PROBLEMS TO SOLVE:
1 > In the text on neonatal sepsis markers, what specificity did the study find for CRP?
2 > According to the text on neonatal sepsis markers, why could PCT assessment help physicians prescribe fewer unnecessary antibiotics? Answer in one to three sentences.

EXTRACTED TEXT:

--*--

This study showed that the sensitivity of PCT for the diagnosis of neonatal sepsis was 80%, the specificity was 85.7%, its PPV was 84.8%, and NPV was 81.1%. The sensitivity of CRP was 72.9%, the specificity was 100%, its PPV was 93.2%, and its NPV was 69.7%. These results found that PCT was more sensitive than CRP. The higher sensitivity of PCT, in comparison to CRP, was reported by Pavcnik-Arnol et al. (37), and Ivancevic et al. (38), which showed that PCT could be used as a prognostic marker for the diagnosis of sepsis. In contrast, a study by Jimenez et al. (39) reported higher sensitivity for CRP than PCT. Inconsistent with our results, the specificity of PCT was found to be lower than that of CRP in studies by Janota et al. (40), and Mamdouh et al. (34). They concluded that the lower specificity of PCT could be related to the multi-organ dysfunction of the neonates who did not have sepsis. On the other hand, a study by Vazzalwar et al. (41) showed that PCT has higher specificity than CRP. In this study, PPV of CRP was higher than that of PCT, while NPV of PCT was higher than that of CRP. This was in the agreement with Abdollahi et al (42). However, a study by Sakha et al. (43) reported that CRP had a higher NPV than PCT In neonates, an elevated PCT level may help in predicting septicemia; furthermore, low PCT levels were helpful in ruling out septicemia as a diagnosis. The good negative value found suggested that PCT can be tested rapidly and is highly discriminating means to rule out bacteraemia. Therefore, PCT assessment could help physicians limit the number of unnecessary prescriptions for antibiotics.

--*--

SUPPLIED MATERIAL:
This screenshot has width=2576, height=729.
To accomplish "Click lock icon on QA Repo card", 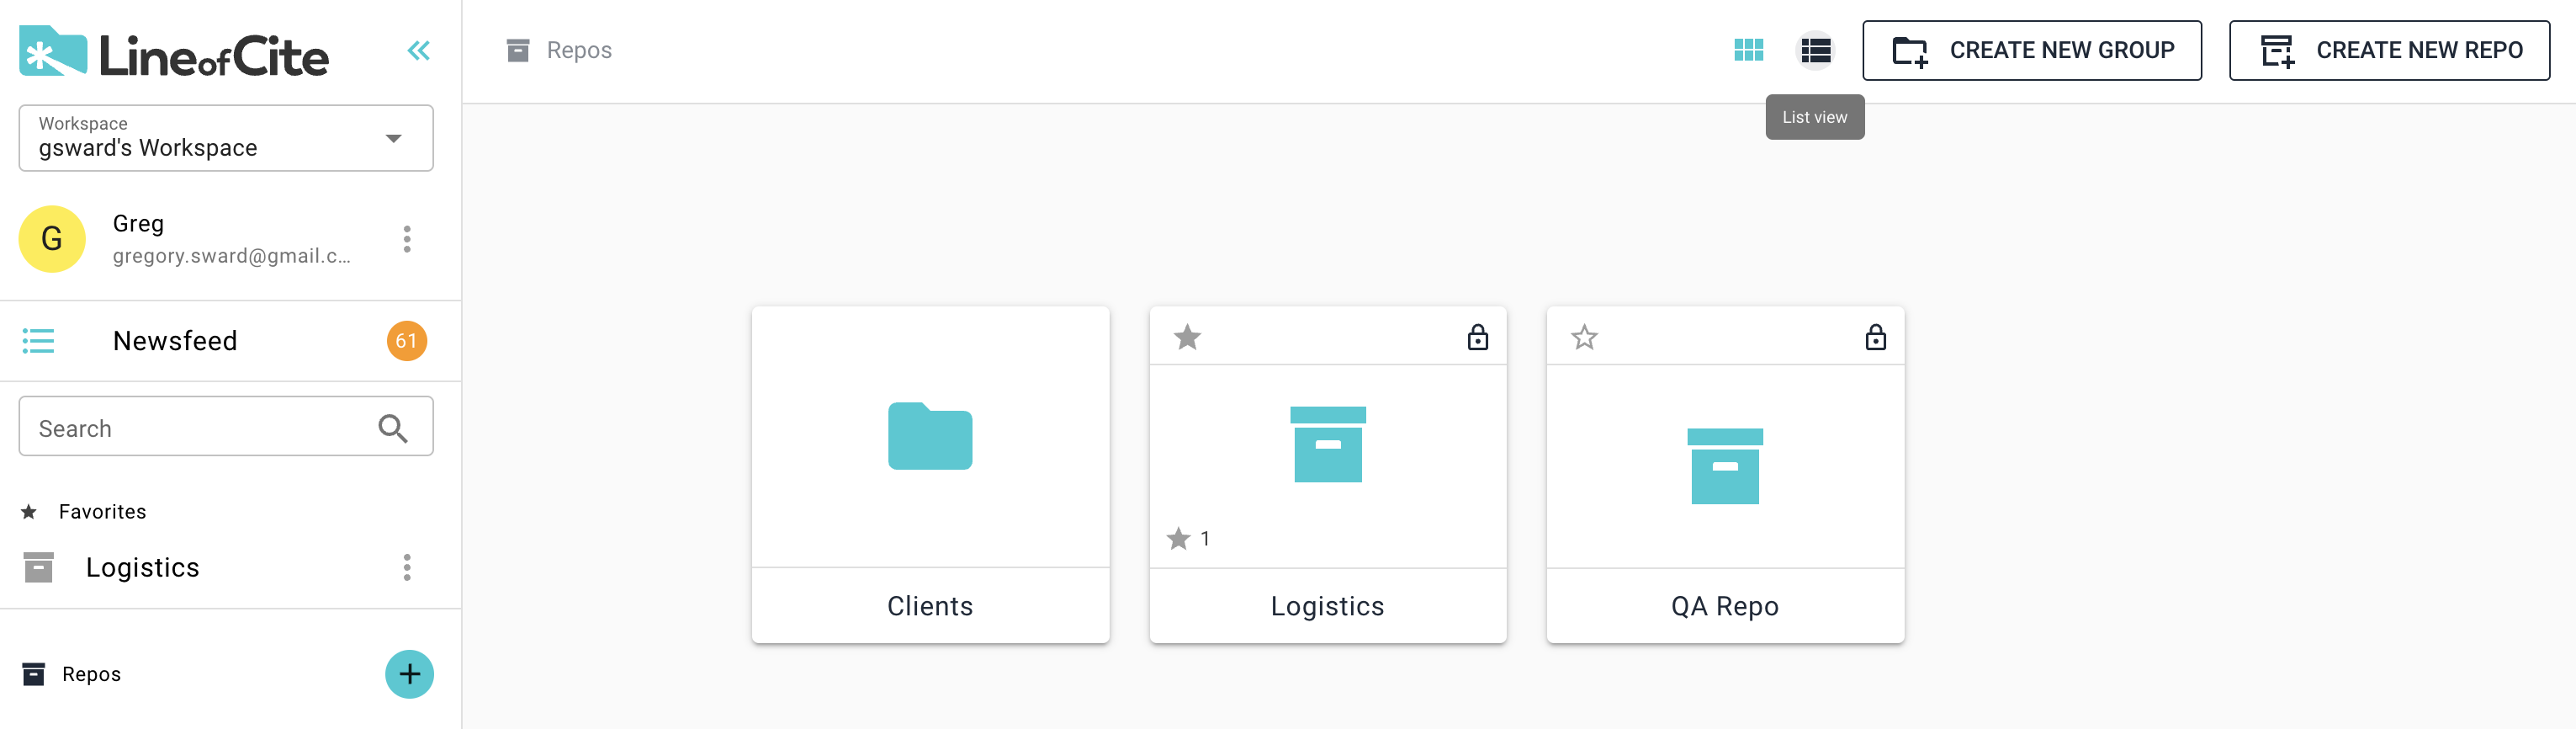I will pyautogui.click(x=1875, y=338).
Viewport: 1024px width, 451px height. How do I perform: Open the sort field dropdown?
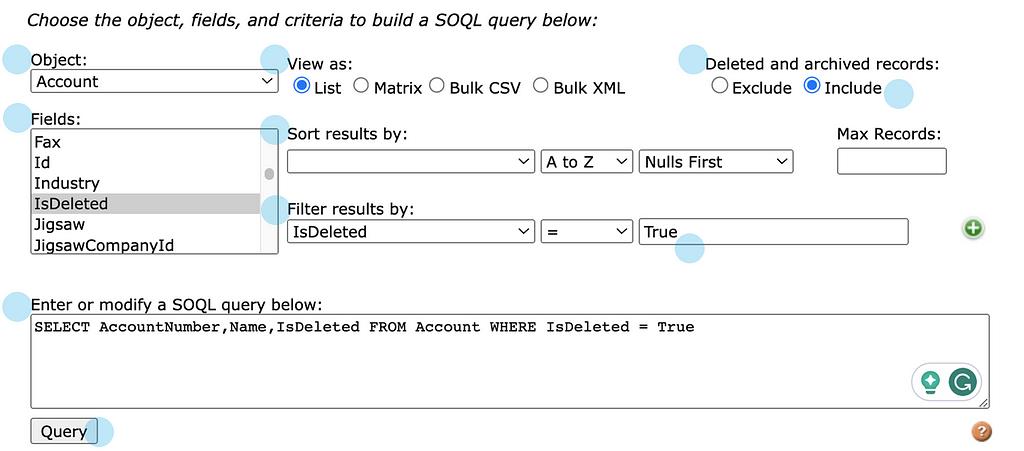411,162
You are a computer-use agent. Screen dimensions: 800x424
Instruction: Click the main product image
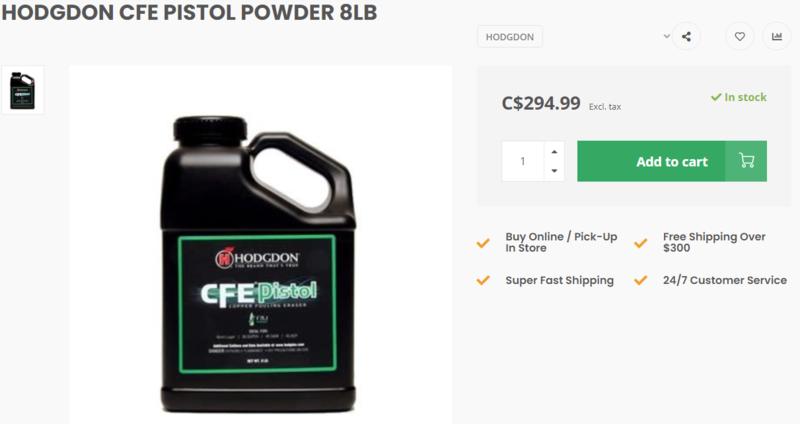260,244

--*--

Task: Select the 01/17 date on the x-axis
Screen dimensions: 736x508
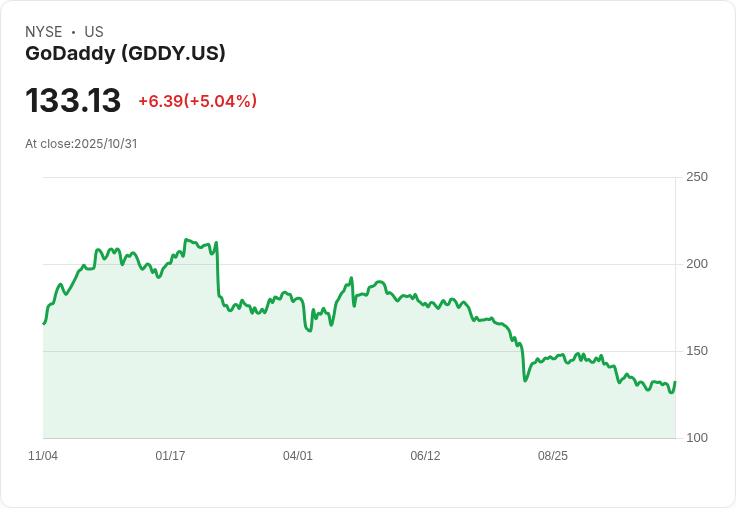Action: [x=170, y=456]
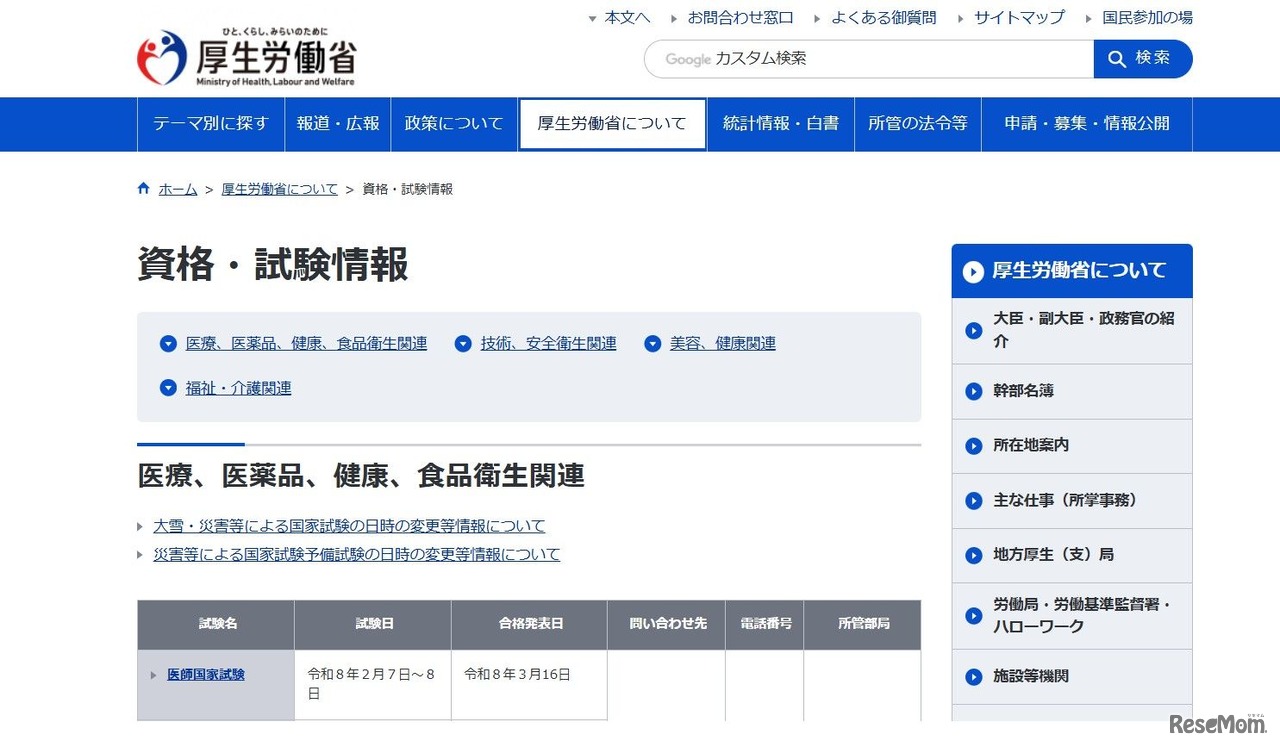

--*--

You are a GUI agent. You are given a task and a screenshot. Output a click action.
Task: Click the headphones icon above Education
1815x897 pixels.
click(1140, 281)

--*--

SOLUTIONS:
1 > 100%

2 > Low PCT levels helped rule out septicemia in neonates, and PCT's good negative value suggested it can be tested rapidly and is a highly discriminating way to rule out bacteraemia. For that reason, PCT assessment could help limit unnecessary antibiotic prescriptions.